- MATERIAL TO PROCESS:
[Start of Attachment]

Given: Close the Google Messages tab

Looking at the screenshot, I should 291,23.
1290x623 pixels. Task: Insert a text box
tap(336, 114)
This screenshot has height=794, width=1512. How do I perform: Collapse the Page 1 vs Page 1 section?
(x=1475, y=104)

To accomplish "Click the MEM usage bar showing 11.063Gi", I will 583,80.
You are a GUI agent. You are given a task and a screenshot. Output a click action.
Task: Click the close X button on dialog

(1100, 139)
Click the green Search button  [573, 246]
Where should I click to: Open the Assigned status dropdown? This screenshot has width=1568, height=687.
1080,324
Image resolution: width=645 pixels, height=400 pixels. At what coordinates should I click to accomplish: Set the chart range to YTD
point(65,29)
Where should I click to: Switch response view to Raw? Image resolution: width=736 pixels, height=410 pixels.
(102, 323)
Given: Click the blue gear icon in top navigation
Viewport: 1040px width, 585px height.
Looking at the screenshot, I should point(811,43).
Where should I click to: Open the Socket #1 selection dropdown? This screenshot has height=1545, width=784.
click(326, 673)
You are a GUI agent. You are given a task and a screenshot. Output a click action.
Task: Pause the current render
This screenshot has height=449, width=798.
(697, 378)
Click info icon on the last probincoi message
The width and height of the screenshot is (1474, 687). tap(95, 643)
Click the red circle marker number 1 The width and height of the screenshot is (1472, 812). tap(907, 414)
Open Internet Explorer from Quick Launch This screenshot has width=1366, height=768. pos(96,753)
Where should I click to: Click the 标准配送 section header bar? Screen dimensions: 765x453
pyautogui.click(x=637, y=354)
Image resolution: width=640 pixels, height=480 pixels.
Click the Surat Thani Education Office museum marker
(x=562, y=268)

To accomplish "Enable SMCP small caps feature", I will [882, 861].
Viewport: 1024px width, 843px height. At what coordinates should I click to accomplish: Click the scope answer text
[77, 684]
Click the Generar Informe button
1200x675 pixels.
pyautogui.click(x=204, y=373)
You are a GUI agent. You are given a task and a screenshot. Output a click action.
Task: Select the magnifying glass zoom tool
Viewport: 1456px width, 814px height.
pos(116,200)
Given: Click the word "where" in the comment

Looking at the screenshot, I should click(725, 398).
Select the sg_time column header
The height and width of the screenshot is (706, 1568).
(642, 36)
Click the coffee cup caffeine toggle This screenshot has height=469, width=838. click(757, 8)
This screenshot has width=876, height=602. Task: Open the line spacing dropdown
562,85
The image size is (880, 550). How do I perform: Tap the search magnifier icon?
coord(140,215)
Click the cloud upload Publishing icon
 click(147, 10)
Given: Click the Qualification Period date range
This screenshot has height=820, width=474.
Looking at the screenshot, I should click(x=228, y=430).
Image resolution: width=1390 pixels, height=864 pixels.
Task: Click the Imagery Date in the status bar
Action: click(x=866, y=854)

[End of Attachment]

The last part of the records is the answer, beginning at the line that holds "Task: Select the magnifying glass zoom tool" and including the final line, repeated exactly.

- SOLUTION TO THIS EXERCISE:
Task: Select the magnifying glass zoom tool
Viewport: 1456px width, 814px height.
pos(116,200)
Given: Click the word "where" in the comment

Looking at the screenshot, I should click(725, 398).
Select the sg_time column header
The height and width of the screenshot is (706, 1568).
(642, 36)
Click the coffee cup caffeine toggle This screenshot has height=469, width=838. click(757, 8)
This screenshot has width=876, height=602. Task: Open the line spacing dropdown
562,85
The image size is (880, 550). How do I perform: Tap the search magnifier icon?
coord(140,215)
Click the cloud upload Publishing icon
 click(147, 10)
Given: Click the Qualification Period date range
This screenshot has height=820, width=474.
Looking at the screenshot, I should click(x=228, y=430).
Image resolution: width=1390 pixels, height=864 pixels.
Task: Click the Imagery Date in the status bar
Action: click(x=866, y=854)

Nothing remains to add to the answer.